DJ Colin Bell, Hard House Classics—Vinyl-Only Mix (January 14)
I heard this via a reposting by History of Happy Hardcore, whose SoundCloud I’ve followed for years but have only occasionally followed through on, listening-wise—my cut-off is 1995, as I’ve elucidated elsewhere. And while a couple of tracks on this set have some crossover with HoHH’s usual selections, it’s not proto-, primo, or post-jungle at all. (Though their undeniable root commonality did occasionally pop up, as those selections show.) Not only was hard house its own chugging, grinding, foursquare, Brit-cum-Euro stylistic strain, it was largely forgotten until fairly recently. I wouldn’t say DJ Heartstring’s Essential Mix or, even better, DJ Fuckoff b2b Narciss at Berlin’s Whole Festival were necessarily dropping hard house tracks, but that was the effect much of the time in the cases of both—same with some of the HydeFM sets I checked last month—so when HoHH put this set from the Glaswegian DJ Colin Bell set onto my feed, I lunged.
In the September 2000 issue of Muzik, Billy ‘Daniel’ Bunter said: “I was being called a trancecore DJ as I broke away from happy hardcore. The music was then around the 160-165 BPM mark, but was being played at Trade and Sunnyside Up, as well as me playing it at Helter Skelter and Dreamscape. By 1998, all my sets at hardcore raves and clubs were hard house.”
That’s the effect here. You like cheap-n-cheerful? This draws spades on that for over 90 minutes. It’s whiter than the fucking snow, so clearly your mileage may vary. But it can also be silly fun in the right frame of mind—a frame the music offers freely. Its tinniness can needle but it can also thrill, like, say, being on ketamine as the world is ending.

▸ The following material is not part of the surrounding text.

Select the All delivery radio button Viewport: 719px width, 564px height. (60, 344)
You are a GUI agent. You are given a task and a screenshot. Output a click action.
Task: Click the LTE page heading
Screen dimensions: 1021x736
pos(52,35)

Devnull, BTTO Radio: ’92 Special (Blog to the Old Skool, January 14)
Obviously, early nineties UK hardcore > drum & bass is holy writ around these parts. It’s true that I’m no 12-inch collector, not even digitally (not even as a DJ—which, by the way, I’m doing next week in St. Paul, heads up), but I’ve listened to plenty of mixes from this period, and I can safely say that I cannot recall encountering any of these selections before. When Pete Devnull calls something a rarity, it really is one. The set is perfectly of that time, needless to say—blithering, blissful, swift, a buzzing wire that jolts to the touch. Crowning touch: hyperspeed loop of the title phrase from the immortal “Work That Mutha Fucka.”
DJ Disciple, Michael Watford—The Voice to Hear: Dedication Mix (January 27)
As with Soul Summit, the sound of differently-aged vinyl and/or rips is part of the draw—it’s what we hear a DJ playing, not just the music but the condition of the pressings or files. When you see Willie Nelson, you expect him to play the guitar with the hole he’s worn into it; it’s similar to that. Disciple’s tribute gives us a broad overview of the vocalist Watford’s career. He doesn’t include my favorite-ever Watford track, “Reach on Up (Tuff Jam Garage Mix),” which features one of the most indelible lyric readings ever—“Keep on ripping,” curved upward, a wink and a plié; it runs through my mind nearly every day—but he doesn’t have to.